Keyboard: FlorisBoard

Music Player: InnerTune

[–] Gooey0210@sh.itjust.works 1 points 9 months ago

##Keyboards

Florisboard is back!

Openboard is sadly outdated, but there was some steady updated fork

Simple keyboard (NOT the simple tools), but it doesn't have many fucntions, but works just great and looks on a million $

##Notes

Many good options, but i would like to see an gpg encrypted notes with local storage

Honorable mentions: logseq, simple notes

Maps

Gmaps WV (donate to divest, plz), organic maps

##Music

Everything that works with jellyfin, bauh was good, but not updated in a while

[–] SuperSpruce@lemmy.zip 1 points 9 months ago

Maps: Organic Maps

Notes: Note calendar. Type in notes for a specific day.

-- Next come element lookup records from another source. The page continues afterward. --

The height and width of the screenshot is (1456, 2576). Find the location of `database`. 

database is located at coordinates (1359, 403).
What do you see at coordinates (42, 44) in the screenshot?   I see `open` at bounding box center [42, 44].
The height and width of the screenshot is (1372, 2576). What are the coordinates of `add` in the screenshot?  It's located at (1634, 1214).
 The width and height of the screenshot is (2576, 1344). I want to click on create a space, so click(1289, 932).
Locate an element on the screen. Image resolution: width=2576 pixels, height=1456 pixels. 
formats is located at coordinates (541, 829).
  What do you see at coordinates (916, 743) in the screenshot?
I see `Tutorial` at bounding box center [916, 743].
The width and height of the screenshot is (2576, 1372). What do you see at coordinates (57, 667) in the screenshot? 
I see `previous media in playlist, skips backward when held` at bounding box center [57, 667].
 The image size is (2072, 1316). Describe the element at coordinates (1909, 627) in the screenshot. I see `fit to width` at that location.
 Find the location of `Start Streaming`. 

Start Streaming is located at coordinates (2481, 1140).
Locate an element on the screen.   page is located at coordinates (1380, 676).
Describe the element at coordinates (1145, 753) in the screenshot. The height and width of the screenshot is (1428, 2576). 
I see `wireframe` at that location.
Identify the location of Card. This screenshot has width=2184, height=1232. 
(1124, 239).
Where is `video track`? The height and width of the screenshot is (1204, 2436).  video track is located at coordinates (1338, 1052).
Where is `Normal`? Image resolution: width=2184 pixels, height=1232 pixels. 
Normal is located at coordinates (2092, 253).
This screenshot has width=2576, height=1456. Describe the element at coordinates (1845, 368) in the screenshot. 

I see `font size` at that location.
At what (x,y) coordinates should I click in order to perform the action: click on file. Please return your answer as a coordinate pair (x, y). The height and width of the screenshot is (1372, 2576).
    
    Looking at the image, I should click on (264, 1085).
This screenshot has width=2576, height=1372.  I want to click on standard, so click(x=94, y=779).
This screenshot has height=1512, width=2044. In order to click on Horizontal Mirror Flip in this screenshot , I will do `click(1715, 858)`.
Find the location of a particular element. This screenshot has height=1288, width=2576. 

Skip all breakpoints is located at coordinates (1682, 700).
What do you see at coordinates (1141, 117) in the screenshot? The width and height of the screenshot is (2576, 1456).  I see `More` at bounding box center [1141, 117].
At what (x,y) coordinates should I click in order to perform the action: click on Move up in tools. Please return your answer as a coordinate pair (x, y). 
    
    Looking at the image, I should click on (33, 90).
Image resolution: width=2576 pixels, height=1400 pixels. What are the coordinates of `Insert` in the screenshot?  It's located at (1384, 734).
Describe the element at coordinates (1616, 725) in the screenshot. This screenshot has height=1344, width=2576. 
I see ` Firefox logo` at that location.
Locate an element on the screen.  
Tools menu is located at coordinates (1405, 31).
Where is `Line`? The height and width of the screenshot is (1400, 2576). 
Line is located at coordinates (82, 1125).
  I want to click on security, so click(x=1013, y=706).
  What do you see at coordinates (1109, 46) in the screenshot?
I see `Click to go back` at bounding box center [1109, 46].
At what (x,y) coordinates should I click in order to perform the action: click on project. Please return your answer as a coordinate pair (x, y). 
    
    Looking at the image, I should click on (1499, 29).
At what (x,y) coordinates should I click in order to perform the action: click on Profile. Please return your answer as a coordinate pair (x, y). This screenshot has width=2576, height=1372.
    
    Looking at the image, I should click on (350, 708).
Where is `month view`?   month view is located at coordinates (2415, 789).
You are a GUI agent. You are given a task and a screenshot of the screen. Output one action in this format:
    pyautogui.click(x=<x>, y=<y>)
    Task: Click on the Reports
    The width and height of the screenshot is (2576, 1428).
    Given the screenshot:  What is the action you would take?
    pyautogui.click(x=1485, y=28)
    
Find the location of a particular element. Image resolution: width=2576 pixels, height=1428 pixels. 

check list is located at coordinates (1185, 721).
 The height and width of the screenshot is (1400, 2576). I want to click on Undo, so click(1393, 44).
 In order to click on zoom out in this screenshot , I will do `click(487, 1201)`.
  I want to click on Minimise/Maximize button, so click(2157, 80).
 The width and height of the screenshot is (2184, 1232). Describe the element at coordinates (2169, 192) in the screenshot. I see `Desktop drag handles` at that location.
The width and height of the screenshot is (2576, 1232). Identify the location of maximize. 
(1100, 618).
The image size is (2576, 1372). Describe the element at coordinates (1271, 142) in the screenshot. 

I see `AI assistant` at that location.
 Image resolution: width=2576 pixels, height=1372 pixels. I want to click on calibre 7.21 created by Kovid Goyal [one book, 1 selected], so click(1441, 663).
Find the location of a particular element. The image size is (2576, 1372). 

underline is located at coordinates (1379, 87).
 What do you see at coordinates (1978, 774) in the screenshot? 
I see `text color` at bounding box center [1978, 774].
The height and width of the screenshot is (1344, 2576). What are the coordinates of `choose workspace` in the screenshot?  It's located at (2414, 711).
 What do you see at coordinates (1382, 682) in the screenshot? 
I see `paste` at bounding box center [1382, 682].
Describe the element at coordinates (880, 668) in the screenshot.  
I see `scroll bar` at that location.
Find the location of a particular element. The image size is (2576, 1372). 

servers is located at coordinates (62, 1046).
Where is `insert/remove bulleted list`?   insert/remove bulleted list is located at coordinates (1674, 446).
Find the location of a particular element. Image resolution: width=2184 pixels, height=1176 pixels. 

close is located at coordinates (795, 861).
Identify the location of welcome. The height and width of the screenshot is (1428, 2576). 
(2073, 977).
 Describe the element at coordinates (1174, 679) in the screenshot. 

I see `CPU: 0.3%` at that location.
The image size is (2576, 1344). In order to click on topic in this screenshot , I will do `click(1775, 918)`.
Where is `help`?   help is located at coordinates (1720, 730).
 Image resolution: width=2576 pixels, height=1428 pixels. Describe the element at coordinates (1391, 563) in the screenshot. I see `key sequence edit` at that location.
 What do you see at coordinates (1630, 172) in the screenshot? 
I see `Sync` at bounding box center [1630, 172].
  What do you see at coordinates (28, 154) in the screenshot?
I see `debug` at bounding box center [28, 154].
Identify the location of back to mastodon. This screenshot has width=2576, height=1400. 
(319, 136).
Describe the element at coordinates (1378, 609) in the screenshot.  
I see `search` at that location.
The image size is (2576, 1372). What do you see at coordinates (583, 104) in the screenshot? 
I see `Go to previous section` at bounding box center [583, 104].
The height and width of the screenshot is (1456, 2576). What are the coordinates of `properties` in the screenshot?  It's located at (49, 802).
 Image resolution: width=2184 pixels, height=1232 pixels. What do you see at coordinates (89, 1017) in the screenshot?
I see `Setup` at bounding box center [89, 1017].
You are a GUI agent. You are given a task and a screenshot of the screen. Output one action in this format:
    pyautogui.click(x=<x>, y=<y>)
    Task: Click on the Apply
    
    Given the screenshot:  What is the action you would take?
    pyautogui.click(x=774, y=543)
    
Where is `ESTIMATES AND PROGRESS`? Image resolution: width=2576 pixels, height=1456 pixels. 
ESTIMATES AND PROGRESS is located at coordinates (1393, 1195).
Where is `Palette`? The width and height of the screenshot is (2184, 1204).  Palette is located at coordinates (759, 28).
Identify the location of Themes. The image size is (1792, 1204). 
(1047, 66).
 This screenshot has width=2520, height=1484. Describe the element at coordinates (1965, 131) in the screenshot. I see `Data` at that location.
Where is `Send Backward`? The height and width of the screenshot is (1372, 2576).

A beautifully simple app.

[–] FuryMaker@lemmy.world 1 points 9 months ago

What's the best alternative to Gboard?

I've gotten use to swiping to type, and the English (Australia) (PC) QWERTY layout with the number row at the top, and hold-press numbers are the equivalent QWERTY keyboard symbols.

Am finding it hard to replace.

[–] Daeraxa@lemmy.ml 1 points 9 months ago* (last edited 9 months ago)

Keyboard: AnySoftKeyboard and Unexpected Keyboard
Notes: Joplin

[–] Sir_Kevin@lemmy.dbzer0.com 1 points 9 months ago

I've been using Minuum for years despite it being long abandoned by its closed source devs. Fans of this very unique keyboard would love to have an OSS alternative!

[–] CalcProgrammer1@lemmy.ml 1 points 9 months ago

Hacker's Keyboard is the only keyboard app I'll accept on Android.